A minimal config which only defines required values looks like this:

[setup]
environment_import = "eta_ctrl.envs.PyomoSimEnv"
agent_import = "eta_ctrl.agents.MpcAgent"

[settings]
sampling_time = 10
episode_duration = 600

Including scenario data (expecting scenario files in the default directory scenarios/):

[setup]
environment_import = "eta_ctrl.envs.PyomoSimEnv"
agent_import = "eta_ctrl.agents.MpcAgent"

[settings]
sampling_time = 10
episode_duration = 600
scenario_time_begin = "2026-03-18 00:00"
scenario_time_end = "2026-03-18 00:50"
scenario_files = [
   {path = "electricity_price_test.csv"}
]

Validation Improvements

The new config system validates types and constraints at load time.
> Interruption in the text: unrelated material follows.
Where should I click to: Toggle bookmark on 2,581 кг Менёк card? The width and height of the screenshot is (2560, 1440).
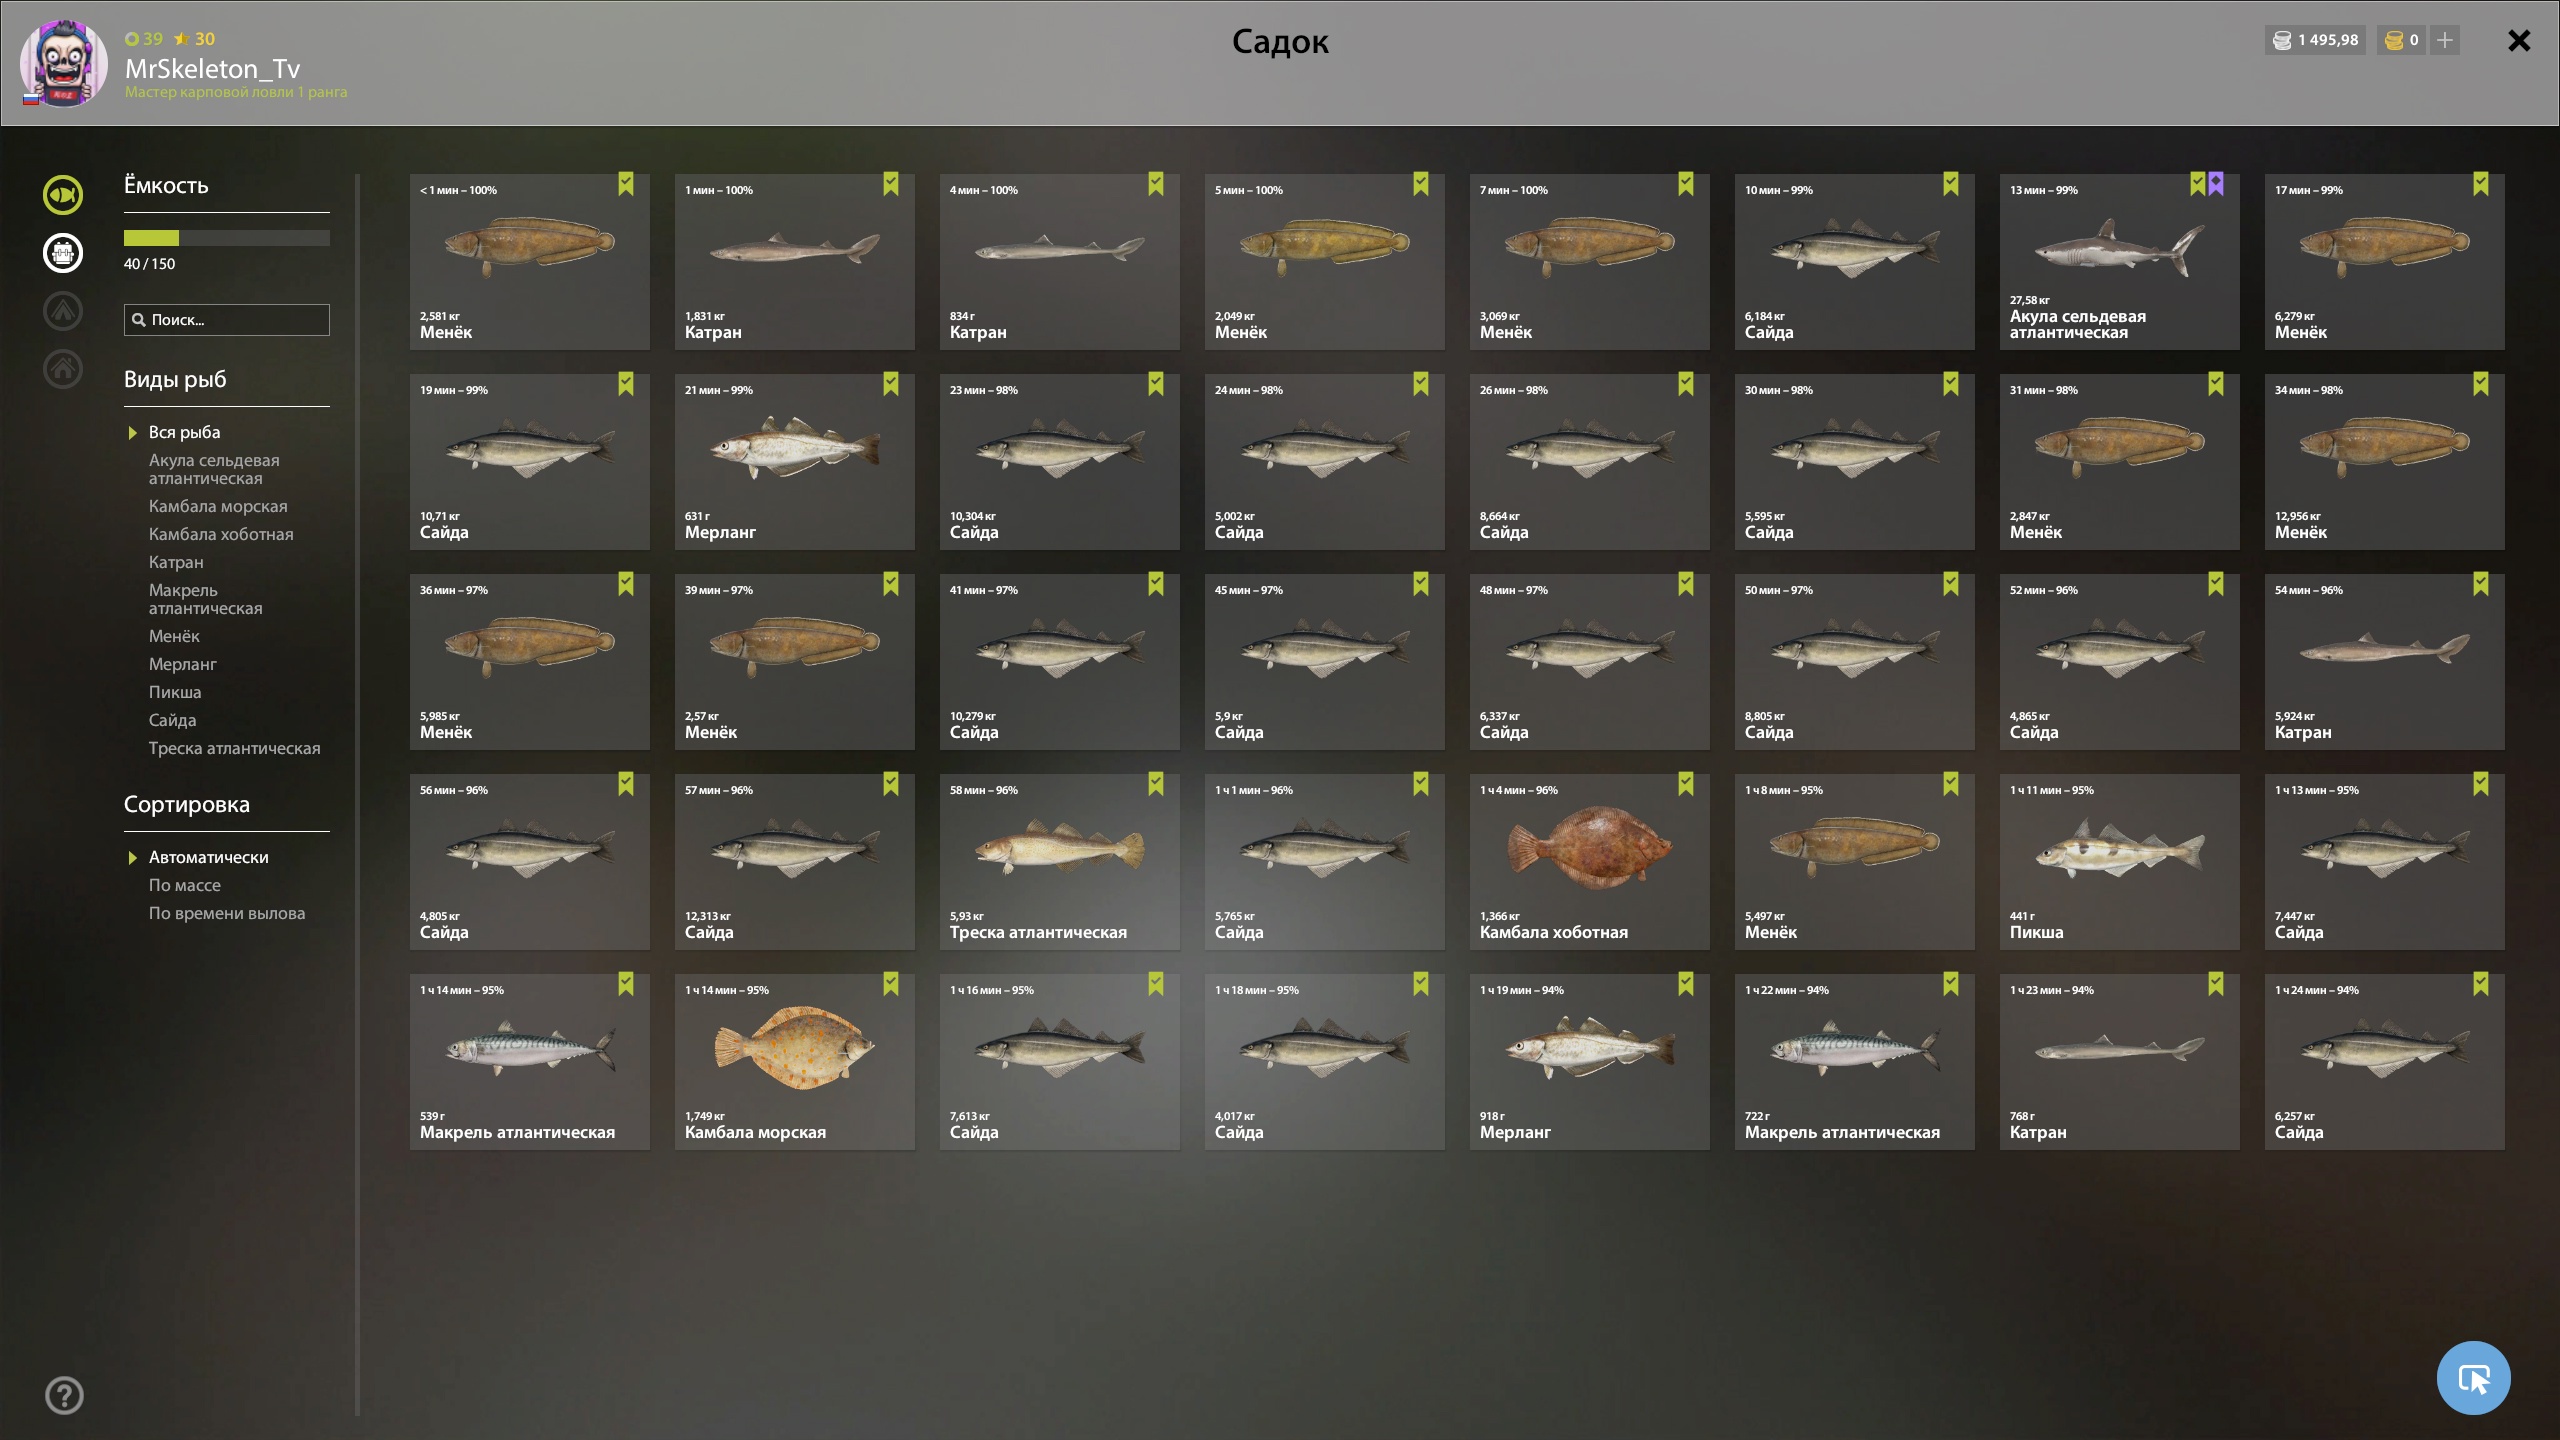point(626,184)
Invalid configs that previously silently produced wrong behavior will now raise a pydantic.ValidationError with a clear message.

Examples of values that are now caught automatically:

Field

Constraint

sampling_time

Must be > 0

episode_duration

Must be > 0, rounded down to multiple of sampling_time

prediction_horizon

Must be > 0 (if set), rounded down to multiple of sampling_time

n_environments

Must be >= 1

verbose

Must be 0-3

setup.*_import

Must resolve to a valid subclass of the expected base class

JSON Schema

A JSON schema is now generated from the Pydantic models and can be used for editor autocompletion and validation. Use the provided files in .vscode/ to activate automatic schema validation for VSCode (is also included in the ETA Ctrl Experiment Template).